| Task goal |
Every line that holds the word "thumbnail" needs to be copied from the data below.

[Supplied material — start]

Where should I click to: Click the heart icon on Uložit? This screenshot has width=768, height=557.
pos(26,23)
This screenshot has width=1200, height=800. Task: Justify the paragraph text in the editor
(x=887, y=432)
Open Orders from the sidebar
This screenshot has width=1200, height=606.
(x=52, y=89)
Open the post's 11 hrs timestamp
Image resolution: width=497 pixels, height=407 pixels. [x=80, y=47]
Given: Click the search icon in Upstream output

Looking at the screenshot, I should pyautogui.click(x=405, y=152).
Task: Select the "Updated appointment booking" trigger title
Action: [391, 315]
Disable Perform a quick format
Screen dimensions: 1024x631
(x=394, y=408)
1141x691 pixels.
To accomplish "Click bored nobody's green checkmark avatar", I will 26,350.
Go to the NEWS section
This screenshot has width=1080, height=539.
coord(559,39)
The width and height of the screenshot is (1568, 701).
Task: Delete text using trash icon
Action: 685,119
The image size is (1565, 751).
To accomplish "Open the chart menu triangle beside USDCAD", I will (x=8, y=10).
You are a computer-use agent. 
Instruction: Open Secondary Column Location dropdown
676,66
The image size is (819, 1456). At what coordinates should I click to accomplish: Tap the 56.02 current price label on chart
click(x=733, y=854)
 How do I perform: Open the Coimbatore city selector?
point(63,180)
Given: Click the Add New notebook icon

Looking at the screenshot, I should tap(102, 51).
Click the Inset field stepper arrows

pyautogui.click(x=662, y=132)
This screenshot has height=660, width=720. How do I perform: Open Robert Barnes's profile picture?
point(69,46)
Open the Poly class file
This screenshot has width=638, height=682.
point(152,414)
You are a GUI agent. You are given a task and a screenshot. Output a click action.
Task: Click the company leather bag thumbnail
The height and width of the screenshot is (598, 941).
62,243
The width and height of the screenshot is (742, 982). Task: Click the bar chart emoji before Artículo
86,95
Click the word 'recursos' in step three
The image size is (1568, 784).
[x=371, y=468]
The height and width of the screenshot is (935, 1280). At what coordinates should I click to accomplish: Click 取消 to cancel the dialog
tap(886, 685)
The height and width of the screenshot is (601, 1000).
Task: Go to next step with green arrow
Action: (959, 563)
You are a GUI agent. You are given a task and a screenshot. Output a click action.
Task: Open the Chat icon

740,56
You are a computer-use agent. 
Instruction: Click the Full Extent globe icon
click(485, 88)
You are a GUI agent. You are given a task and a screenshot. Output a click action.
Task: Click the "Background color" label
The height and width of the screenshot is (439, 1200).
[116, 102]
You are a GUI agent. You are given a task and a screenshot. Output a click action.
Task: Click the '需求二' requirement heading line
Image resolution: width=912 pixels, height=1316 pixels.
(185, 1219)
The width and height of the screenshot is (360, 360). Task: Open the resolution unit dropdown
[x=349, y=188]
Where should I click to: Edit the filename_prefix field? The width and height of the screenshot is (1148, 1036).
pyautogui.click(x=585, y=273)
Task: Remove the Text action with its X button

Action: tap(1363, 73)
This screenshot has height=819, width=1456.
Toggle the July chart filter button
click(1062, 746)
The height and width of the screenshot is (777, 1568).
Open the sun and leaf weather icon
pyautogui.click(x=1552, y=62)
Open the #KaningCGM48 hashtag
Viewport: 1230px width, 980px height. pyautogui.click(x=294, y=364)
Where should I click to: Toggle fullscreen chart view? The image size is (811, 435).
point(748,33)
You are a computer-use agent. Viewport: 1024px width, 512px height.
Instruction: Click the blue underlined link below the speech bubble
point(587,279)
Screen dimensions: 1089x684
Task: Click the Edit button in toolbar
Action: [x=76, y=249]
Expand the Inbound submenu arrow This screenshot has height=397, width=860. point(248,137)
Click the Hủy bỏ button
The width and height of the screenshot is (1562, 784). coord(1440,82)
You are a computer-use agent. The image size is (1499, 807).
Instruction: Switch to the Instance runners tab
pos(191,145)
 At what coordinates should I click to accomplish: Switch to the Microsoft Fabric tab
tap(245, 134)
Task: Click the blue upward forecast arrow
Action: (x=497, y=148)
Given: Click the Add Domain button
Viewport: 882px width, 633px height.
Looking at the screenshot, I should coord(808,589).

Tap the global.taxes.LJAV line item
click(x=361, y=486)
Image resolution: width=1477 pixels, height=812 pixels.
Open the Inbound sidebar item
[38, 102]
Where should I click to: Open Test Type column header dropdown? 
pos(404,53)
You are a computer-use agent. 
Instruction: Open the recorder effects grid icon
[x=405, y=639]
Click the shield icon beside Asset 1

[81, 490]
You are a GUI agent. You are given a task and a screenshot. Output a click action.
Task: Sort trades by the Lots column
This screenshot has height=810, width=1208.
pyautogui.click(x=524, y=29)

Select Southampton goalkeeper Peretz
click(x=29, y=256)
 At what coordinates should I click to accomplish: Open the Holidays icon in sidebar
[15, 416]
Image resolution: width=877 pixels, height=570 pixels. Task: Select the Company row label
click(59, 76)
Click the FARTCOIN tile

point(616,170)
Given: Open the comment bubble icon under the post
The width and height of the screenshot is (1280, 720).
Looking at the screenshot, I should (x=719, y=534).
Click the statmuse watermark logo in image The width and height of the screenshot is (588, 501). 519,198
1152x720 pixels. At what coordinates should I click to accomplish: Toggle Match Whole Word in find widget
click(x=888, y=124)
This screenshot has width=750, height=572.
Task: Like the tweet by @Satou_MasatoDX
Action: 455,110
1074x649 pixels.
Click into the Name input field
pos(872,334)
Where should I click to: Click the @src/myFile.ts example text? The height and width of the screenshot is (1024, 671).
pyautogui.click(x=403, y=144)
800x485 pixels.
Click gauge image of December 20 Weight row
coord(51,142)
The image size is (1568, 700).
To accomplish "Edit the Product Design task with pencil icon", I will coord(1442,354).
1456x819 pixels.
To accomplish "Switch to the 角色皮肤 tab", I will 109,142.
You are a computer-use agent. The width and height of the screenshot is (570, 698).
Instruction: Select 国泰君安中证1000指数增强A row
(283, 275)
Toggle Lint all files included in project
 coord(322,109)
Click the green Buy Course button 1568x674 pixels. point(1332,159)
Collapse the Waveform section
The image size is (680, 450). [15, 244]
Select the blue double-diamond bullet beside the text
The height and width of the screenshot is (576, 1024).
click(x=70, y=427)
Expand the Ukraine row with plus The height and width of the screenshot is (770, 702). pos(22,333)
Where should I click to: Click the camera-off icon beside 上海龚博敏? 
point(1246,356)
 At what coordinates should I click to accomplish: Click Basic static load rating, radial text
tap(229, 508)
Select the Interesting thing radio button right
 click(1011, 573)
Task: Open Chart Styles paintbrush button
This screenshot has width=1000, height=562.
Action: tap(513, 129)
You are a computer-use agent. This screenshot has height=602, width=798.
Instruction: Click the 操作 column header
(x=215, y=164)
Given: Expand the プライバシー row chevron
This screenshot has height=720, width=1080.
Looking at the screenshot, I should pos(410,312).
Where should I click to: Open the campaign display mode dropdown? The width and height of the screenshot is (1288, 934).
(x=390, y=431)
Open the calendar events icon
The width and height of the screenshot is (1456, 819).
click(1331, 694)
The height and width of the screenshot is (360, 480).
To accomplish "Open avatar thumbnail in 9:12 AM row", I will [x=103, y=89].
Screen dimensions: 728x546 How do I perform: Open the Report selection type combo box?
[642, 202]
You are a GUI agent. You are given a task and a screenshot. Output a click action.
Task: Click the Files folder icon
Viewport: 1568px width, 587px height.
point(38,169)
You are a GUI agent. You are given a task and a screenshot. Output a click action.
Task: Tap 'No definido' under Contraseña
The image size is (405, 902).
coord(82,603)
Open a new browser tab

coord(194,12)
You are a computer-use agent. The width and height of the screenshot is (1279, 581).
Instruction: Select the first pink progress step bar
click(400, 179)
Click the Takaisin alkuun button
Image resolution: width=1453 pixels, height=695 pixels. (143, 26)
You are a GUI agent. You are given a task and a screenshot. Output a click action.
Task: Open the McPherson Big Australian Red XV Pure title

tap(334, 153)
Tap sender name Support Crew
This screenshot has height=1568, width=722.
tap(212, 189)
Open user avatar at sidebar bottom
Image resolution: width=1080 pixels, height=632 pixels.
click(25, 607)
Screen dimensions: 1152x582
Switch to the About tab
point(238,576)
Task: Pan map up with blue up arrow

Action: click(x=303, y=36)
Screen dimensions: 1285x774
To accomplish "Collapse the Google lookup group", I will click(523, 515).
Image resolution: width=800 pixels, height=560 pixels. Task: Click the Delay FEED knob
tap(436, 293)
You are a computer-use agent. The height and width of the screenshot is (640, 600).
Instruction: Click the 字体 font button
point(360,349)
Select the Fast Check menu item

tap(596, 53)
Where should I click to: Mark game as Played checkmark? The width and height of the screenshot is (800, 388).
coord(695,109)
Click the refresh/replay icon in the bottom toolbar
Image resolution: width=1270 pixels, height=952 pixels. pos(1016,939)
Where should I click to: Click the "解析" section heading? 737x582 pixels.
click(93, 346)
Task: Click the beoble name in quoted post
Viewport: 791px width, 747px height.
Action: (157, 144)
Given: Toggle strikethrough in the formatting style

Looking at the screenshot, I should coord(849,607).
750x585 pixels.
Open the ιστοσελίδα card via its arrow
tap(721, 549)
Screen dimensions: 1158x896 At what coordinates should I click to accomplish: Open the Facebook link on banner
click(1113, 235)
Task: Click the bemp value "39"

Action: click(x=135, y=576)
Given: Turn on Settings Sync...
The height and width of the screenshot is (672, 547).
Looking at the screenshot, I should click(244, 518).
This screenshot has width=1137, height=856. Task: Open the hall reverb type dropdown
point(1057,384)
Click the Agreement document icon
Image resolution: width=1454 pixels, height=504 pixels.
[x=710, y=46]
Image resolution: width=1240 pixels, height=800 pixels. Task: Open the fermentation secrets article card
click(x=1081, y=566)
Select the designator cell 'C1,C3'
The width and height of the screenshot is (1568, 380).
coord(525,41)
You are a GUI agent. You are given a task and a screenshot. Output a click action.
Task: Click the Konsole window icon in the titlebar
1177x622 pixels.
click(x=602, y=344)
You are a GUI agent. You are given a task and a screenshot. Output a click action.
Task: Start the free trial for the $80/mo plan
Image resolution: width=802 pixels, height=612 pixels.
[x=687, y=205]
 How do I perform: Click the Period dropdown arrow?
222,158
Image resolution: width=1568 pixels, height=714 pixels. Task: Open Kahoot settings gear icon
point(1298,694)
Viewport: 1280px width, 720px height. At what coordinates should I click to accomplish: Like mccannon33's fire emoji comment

[Supplied material — finish]

| Written solution |
Task: Click the company leather bag thumbnail
To accomplish "Open avatar thumbnail in 9:12 AM row", I will [x=103, y=89].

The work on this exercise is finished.